The Department of Business, Economic Development and Tourism’s Web site says the state’s diverse heritage gives rise to many Asian and Pacific festivals along with Western celebrations. Hawaii’s amenities include 73 museums, state monuments, zoos and similar attractions. Honolulu is home to 12 theatrical groups, the Hawaii Opera Theater, the Honolulu Ballet and the Honolulu Symphony.

Don’t discount Hawaii’s scenic beauty, which has attracted the production of hundreds of movies and commercials to the islands. Hawaii is also a pioneer in managing statewide land systems, reflecting its residents’ concerns and commitment to protection of the environment.

For complete details about conducting business in Hawaii, visit:





Down to Business

Hawaii is at the forefront of national research in astronomy, ocean and earth sciences.
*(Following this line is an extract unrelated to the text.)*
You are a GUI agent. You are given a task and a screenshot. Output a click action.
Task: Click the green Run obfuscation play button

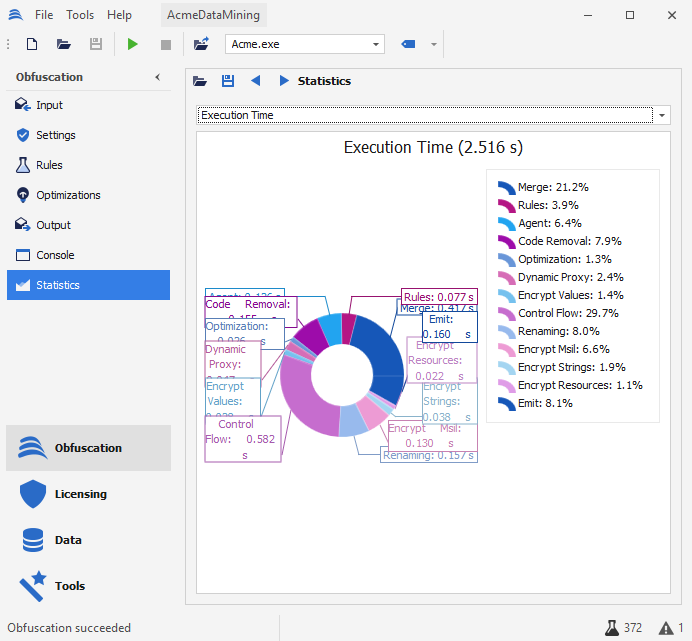(x=133, y=44)
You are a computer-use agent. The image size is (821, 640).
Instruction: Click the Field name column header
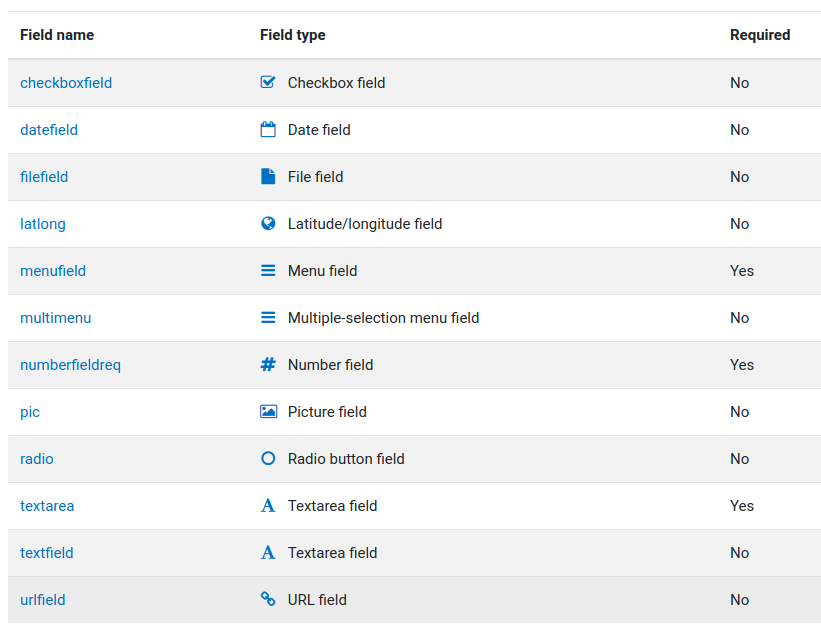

INNOVATE Hawaii (formerly a Manufacturing Extension Partnership) has opened a new innovation lab at the Manoa Innovation Center. The innovation center is located near the main research campus of the University of Hawaii in Manoa Valley.

Hawaii was selected as a Rural Health Care Pilot Project by the Federal Communications Commission. The Pacific Broadband Telehealth Demonstration Project, it enables improved health care through high-speed connections for telehealth and medical education throughout the state.

The total spending by the armed services in Hawaii was $6.5 billion in 2009, which resulted in direct and indirect impacts exceeding $12.2 billion to Hawaii’s economy, and accounting for more than 101,000 jobs.

Outdoors and Recreation

Low humidity, cooling trade winds, and a lack of industrial pollution make Hawaii’s air quality the best in the nation. Hawaii residents enjoy the longest average life expectancy in the nation. Hawaii’s near-ideal year-round climate supports a variety of outdoor activities, particularly golf, tennis, and a wide range of ocean sports.